You can’t run out of blog subjects but you may risk repetition. So - today - nothing about swimming, ski-ing, life in the USA (a veritable encyclopaedia), singing lessons, journalism or corporeal decay. But what about a cry for help?
A short story idea has been buzzing round my head. A 47-year-old single woman, X, has, against her own inclinations, decided to use an online dating service. I see her physically because she existed in real-life fifty years ago. Thus she fits scenes I have in mind. Other than her appearance X bears no resemblance to the woman in my past whom I knew only glancingly.

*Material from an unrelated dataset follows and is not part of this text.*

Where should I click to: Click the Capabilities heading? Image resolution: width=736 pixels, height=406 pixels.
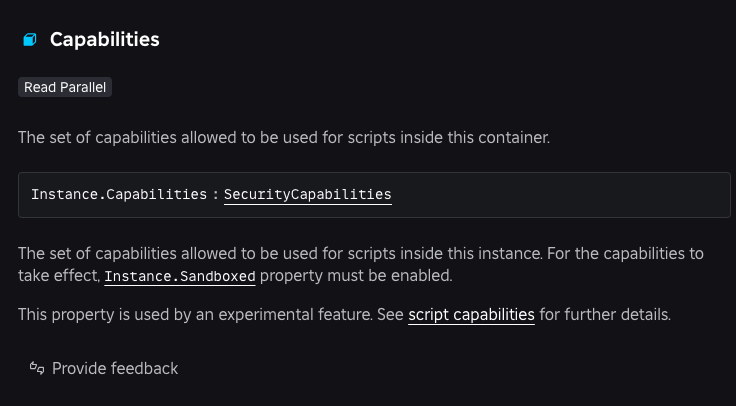(x=104, y=40)

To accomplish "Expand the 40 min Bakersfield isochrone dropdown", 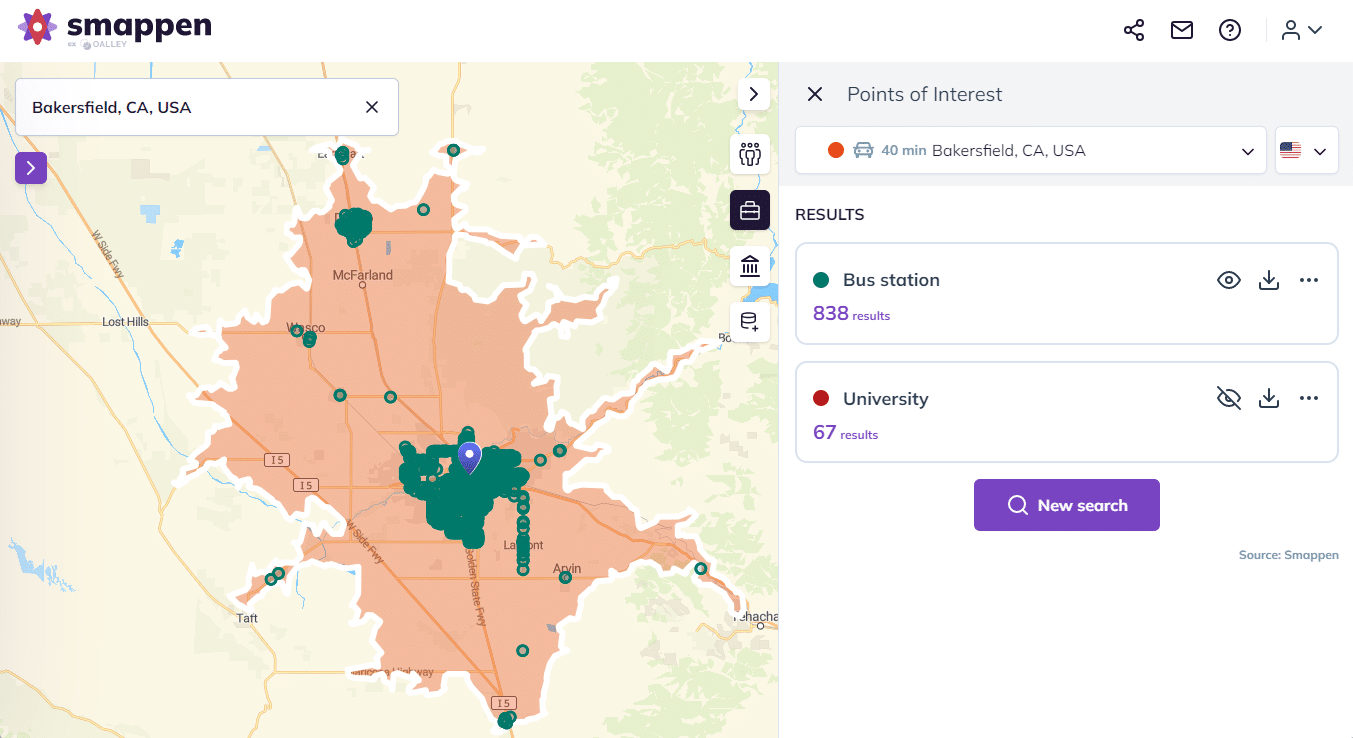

Here's the kicker. The story ends as X leaves her London flat for the rendezvous. This may annoy some readers, as I know from past experience. What happens next? they ask. My reply: If you care enough to ask then I've done my job. Raising reader sympathy for a fictional character is a worthwhile goal in itself.
Narrative tension will depend on the conflict between who X is and what she is about to do.
Time is slightly out of step. X is considering wearing outmoded dangle earrings. Somewhat cumbersome, in heavy silver, they are the last material link with her late mother who experienced an unhappy marriage. To do this X must first have her ears pierced and is apprehensive, despite reassurances.
I want to write this story. But should I do so? As I see things it demands some pretensions on my part about the inner nature of being a woman.
In four out of my five novels women are central and this was intentional. But in almost all my forty-plus short stories men dominate the plots. I’m not sure why.